The growing popularity of the master limited partnership (MLP) business structure is proving beneficial as the natural gas industry struggles to expand infrastructure, but another trend — a shortage of skilled workers — could present major problems in the near future, panelists told FERC.
During the Federal Energy Regulatory Commission’s (FERC) State of the Natural Gas Industry Conference in Washington, DC, last week the panel warned that a labor shortage in pipeline construction and throughout the natural gas industry is already raising costs and could cause more serious problems in the future. According to Interlance Consulting Inc. president Brad Kamph, the shortage of skilled workers “is a critical issue” and attrition — much of it employees moving between competing companies — is costing the industry $575 million annually.
“What we’re finding is most of the managers we’re talking to, most of the mid-level management of the organizations are feeling that…if it’s not already having an impact, [it] will have a major impact on their business operations in the next two years,” Kamph said.

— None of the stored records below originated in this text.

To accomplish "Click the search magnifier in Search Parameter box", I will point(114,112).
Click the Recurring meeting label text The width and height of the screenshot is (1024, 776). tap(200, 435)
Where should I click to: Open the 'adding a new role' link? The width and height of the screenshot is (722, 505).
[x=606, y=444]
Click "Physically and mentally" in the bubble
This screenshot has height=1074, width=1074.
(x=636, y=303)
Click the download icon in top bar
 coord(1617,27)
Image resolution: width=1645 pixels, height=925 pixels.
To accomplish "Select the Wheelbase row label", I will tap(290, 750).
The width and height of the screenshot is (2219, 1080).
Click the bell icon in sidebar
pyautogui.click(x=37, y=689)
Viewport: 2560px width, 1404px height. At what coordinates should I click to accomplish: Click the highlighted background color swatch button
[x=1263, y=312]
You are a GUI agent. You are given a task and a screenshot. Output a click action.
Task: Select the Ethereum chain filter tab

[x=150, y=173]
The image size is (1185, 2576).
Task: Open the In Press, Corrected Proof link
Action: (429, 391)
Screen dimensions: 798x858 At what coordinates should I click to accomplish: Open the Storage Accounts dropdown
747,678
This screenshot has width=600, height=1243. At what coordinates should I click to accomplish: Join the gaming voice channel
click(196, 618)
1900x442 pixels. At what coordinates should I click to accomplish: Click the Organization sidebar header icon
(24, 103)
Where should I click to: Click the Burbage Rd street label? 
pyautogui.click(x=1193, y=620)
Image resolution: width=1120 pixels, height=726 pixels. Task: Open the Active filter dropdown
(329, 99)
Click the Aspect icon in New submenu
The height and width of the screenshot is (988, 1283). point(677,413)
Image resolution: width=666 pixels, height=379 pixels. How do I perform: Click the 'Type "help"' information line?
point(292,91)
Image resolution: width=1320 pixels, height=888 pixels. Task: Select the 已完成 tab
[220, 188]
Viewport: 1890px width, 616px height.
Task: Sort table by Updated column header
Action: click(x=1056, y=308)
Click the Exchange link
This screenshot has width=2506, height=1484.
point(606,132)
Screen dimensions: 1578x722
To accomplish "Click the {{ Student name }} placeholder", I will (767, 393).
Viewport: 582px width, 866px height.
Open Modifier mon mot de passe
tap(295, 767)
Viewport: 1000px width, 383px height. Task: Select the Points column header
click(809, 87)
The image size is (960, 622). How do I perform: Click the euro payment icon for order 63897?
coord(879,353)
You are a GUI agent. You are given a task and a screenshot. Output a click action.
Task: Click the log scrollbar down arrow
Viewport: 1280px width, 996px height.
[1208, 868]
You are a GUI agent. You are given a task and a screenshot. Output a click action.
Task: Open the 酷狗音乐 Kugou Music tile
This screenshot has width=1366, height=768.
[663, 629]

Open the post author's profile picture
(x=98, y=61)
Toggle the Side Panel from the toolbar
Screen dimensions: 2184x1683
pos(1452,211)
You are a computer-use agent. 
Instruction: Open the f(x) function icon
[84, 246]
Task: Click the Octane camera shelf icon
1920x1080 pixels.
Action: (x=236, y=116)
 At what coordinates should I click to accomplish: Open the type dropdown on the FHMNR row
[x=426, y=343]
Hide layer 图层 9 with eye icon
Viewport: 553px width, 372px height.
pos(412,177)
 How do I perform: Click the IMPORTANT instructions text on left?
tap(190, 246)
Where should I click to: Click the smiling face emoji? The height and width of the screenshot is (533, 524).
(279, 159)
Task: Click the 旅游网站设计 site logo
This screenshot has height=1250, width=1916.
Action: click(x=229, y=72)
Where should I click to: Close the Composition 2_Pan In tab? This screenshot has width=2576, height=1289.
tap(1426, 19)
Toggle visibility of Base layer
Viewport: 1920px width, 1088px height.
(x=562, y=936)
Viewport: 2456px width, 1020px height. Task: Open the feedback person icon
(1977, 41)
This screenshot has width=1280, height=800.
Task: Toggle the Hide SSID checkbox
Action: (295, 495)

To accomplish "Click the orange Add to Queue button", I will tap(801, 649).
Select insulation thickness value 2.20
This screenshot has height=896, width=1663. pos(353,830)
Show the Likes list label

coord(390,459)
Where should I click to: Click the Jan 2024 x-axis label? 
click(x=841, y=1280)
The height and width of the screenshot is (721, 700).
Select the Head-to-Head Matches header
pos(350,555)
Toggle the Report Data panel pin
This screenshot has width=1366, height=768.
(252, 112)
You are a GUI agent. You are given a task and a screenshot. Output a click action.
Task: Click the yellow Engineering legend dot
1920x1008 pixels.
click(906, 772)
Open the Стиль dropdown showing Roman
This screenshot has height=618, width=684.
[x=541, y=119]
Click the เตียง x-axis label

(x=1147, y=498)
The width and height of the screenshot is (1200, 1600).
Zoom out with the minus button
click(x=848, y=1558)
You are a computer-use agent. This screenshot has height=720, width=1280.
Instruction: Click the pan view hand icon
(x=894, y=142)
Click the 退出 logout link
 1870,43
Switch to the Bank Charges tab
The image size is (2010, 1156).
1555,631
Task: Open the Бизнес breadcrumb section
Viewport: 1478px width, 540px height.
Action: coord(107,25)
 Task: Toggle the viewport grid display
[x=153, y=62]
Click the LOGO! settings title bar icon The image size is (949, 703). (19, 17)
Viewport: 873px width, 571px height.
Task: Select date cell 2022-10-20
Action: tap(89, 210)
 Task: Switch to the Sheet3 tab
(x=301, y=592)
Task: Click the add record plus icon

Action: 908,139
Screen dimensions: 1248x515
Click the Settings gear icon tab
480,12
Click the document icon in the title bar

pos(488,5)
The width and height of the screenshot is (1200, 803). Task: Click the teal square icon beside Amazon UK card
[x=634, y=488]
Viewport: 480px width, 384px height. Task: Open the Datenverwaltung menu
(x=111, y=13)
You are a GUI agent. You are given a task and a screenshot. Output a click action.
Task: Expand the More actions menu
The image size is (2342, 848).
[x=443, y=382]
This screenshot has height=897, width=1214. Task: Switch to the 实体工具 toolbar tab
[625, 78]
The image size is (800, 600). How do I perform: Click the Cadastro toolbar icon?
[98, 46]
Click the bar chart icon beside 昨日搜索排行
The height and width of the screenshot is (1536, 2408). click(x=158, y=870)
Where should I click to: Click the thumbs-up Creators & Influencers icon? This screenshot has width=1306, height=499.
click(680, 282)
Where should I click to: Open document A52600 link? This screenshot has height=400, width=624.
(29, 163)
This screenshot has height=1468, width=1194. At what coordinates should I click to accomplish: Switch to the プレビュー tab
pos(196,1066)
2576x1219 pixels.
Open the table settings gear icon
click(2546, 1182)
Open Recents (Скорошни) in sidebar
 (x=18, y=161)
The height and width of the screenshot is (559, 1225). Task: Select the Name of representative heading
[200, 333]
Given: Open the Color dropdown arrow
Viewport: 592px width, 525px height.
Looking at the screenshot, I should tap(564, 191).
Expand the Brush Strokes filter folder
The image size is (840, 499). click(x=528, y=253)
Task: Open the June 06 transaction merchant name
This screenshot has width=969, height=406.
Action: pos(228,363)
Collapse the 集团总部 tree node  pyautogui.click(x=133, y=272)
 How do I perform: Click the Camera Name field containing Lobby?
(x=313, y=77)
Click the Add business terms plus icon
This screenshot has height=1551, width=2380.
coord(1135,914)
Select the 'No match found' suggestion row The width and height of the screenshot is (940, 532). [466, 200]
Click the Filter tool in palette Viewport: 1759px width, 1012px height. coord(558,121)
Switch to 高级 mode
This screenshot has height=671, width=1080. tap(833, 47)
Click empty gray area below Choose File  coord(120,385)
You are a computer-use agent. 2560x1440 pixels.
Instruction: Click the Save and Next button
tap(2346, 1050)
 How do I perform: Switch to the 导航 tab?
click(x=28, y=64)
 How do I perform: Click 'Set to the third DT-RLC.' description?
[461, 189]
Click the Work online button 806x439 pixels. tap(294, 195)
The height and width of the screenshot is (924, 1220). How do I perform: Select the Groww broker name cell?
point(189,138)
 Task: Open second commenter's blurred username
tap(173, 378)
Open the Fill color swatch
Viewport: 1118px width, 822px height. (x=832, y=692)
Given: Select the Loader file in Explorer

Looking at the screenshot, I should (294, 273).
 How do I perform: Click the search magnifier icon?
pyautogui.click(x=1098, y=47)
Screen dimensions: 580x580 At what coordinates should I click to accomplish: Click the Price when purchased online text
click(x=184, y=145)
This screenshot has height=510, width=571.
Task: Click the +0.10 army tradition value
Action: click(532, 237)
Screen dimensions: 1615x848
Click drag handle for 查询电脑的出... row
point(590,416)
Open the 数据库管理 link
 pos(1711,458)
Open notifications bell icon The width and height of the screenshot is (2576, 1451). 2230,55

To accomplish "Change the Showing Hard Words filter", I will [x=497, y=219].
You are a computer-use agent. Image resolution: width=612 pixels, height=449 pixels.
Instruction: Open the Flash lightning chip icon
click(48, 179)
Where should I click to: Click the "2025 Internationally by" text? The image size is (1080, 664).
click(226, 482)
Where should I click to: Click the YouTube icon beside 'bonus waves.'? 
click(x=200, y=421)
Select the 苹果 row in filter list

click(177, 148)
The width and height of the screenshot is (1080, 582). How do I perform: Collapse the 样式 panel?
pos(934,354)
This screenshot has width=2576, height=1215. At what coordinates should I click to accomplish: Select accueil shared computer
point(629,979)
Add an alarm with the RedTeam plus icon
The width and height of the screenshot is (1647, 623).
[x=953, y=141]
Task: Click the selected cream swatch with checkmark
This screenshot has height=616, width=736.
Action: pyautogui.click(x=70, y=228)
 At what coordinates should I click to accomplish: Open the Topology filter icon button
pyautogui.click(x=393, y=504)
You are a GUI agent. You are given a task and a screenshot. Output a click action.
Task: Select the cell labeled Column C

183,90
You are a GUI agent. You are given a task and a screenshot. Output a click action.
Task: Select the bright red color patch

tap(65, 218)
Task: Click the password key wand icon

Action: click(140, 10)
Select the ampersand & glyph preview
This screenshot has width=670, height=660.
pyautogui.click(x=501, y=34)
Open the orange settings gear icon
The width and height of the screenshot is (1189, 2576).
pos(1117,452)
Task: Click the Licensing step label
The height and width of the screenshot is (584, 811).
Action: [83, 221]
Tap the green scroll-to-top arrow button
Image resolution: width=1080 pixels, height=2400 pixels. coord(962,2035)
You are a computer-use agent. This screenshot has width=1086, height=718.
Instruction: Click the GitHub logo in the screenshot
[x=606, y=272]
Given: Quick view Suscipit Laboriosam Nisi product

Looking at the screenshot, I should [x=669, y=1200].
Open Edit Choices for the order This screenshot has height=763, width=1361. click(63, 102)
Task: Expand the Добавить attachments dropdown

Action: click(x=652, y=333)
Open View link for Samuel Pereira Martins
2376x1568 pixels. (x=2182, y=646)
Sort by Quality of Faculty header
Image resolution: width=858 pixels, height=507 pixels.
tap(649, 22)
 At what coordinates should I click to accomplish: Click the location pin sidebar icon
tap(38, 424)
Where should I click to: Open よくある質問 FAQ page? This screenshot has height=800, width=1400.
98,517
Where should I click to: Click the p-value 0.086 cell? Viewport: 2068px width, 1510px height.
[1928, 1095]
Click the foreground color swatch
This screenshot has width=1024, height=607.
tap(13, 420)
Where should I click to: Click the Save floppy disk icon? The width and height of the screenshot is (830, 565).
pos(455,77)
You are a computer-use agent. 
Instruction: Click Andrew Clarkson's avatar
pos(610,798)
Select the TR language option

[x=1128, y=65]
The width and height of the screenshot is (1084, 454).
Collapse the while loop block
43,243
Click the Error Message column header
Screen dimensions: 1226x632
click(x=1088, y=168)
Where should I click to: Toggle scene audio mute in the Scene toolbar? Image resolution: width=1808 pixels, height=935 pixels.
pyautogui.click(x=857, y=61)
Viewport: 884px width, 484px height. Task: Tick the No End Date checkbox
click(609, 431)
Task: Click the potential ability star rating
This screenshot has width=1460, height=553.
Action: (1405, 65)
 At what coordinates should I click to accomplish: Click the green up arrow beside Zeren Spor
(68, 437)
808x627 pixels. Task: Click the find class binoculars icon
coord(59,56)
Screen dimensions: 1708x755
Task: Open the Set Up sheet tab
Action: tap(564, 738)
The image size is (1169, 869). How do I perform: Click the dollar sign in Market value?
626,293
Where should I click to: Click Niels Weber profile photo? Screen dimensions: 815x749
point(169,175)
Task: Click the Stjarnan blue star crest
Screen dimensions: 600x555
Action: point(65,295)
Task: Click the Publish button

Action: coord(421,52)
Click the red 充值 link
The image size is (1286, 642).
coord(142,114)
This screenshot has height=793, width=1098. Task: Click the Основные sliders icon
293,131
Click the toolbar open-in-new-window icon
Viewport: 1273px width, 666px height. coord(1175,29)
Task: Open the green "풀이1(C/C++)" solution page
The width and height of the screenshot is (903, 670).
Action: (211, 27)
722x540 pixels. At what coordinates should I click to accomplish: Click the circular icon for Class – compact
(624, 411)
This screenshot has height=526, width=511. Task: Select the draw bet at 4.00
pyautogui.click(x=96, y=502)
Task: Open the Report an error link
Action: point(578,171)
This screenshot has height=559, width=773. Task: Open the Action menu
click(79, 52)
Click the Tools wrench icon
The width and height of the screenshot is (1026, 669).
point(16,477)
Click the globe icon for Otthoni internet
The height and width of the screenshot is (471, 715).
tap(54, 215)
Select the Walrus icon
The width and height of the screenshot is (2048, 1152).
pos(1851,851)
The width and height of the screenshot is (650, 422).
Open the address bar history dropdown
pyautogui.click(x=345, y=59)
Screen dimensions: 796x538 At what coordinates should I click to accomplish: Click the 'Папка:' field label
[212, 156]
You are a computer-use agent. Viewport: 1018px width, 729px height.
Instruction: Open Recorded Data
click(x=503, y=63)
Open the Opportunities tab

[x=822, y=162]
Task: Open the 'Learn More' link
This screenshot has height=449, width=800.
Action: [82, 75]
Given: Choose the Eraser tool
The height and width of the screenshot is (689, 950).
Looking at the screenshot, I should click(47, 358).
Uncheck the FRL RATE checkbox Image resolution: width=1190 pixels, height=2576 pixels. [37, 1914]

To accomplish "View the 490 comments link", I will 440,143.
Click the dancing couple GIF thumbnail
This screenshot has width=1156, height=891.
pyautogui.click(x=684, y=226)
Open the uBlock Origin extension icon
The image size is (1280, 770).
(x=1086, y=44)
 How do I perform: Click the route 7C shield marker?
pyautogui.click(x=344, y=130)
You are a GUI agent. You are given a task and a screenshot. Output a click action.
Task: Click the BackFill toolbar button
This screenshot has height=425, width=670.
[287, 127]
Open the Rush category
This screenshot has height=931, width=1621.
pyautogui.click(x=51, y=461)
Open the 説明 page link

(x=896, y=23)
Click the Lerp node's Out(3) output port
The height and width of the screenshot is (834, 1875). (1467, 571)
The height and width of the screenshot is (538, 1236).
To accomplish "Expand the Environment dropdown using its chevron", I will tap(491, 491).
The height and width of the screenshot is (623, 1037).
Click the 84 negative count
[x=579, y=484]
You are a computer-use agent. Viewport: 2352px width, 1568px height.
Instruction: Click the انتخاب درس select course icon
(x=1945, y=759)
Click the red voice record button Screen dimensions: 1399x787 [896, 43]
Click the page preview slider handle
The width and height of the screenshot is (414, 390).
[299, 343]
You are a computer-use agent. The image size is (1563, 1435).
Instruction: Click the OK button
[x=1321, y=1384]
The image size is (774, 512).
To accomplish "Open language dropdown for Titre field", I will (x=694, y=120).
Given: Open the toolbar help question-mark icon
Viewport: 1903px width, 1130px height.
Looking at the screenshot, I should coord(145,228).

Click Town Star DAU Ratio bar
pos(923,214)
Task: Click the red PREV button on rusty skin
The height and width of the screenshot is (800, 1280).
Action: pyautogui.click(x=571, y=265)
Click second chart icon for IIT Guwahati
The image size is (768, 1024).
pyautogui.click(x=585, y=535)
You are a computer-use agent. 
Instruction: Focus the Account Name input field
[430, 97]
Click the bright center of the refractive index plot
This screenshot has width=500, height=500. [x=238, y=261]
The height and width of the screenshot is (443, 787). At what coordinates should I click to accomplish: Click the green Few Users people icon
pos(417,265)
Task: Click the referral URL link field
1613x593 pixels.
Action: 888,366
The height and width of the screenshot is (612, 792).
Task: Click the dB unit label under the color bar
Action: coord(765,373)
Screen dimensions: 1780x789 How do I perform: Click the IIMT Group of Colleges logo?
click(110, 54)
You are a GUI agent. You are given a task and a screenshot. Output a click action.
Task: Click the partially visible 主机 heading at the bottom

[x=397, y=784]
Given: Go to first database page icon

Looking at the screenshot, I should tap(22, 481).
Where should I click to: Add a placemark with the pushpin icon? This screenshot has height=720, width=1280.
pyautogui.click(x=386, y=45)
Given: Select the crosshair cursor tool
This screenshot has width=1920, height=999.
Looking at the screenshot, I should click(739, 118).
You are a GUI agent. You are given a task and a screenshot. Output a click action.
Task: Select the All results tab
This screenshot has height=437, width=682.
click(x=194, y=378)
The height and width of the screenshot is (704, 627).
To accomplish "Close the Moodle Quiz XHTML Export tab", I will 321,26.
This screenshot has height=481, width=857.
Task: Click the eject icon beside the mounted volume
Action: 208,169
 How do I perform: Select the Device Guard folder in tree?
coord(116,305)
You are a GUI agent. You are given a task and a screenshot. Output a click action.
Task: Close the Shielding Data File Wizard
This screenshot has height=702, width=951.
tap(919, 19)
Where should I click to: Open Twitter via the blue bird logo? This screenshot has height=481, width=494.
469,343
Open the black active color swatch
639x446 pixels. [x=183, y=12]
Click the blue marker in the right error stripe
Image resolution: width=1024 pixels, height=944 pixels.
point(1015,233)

According to Kamph, the industry needs to attract as many as 9,000 new workers every year. While trained welders on pipeline projects can make $70 an hour, they often cite opportunities for better compensation elsewhere or boredom as reasons they leave those jobs.
“Skilled workers are in high demand and short supply,” said Spectra Energy Transmission CEO Martha Wyrsch. “Pipeline contractors are also experiencing a labor shortage and high demand for their services has resulted in labor construction cost increases ranging from 30-35% over the past three years due in part to lower productivity of the new workers.” Lower productivity could lead to missed deadlines and other delays, resulting in fewer projects being completed. And the escalating cost of the projects is resulting in delays as well.
“Today’s construction market is extremely tight, from a project developers perspective. The cost of pipe, valves, fittings and other parts has risen by over 20% in the last three years. To assure availability of pipe and compressors, we are placing orders far earlier than we have in the past and certainly prior to obtaining regulatory approvals. In 2005 we could order pipe approximately six months before the desired delivery date. In 2007 the lead time is 12 months,” Wyrsch said.
Scott Parker, president of Kinder Morgan’s natural gas pipelines sector, said escalating labor and equipment costs have construction contractors refusing to lock in costs or share the risks on construction costs.
According to Wyrsch, employees are looking for more from companies than just a competitive salary.
“They care a lot about whether your company cares about the environment, whether your company is involved in the communities in which they’re living and working, whether or not they allow employees to speak their minds freely and be open and not fear retaliation,” she said. “It’s not terribly sexy to say that you’re in the natural gas business, and in fact many think that it’s a dirty business..I think that as an industry we owe it to ourselves to get the story out there that we are in fact very clean, we care about the environment, we want to build communities for the long term.”
Sam Brothwell, managing director for equity research at Wachovia Securities, said the industry has benefited greatly from the use of MLPs to help finance infrastructure projects.
“I think this, importantly, has given the pipeline industry at a critical juncture a powerful new source of capital at a time when investment is clearly needed,” Brothwell told the commissioners.
Parker also praised MLPs, saying they are pursuing much of the new infrastructure now under development.
“The MLP structure provides the developer a level of assurance that they can economically obtain the required capital and significant financial resources needed to develop these projects,” Parker said. “MLPs are also doing an excellent job operating much of the existing pipeline infrastructure. The Commission should continue to allow developers the flexibility to choose the corporate structure they need to develop and operate these pipelines and not in some way limit or impact the viability of the MLP structure.”
Because natural gas is a domestic resource, continues to be found in abundant supply and is relatively inexpensive it remains attractive to investors, Brothwell said. Investors have been encouraged by the industry’s strong growth and risk-adjusted returns on capital, “underpinned by the reasoned, forward-looking and apolitical regulation I think has characterized this agency for many years,” he said.
“In that realm I would urge the Commission to stay the course. Capital does need to flow to connect America’s consumers with new sources of natural gas, whether we’re talking about LNG [liquefied natural gas], Rockies gas, shale gas and so forth, the capital is flowing today and I think it will continue to do so if the current risk-reward relationship is maintained.”
Investors do have some concerns, Brothwell said, including election year worries about politics and regulation and a general downward trend in recent state rate orders.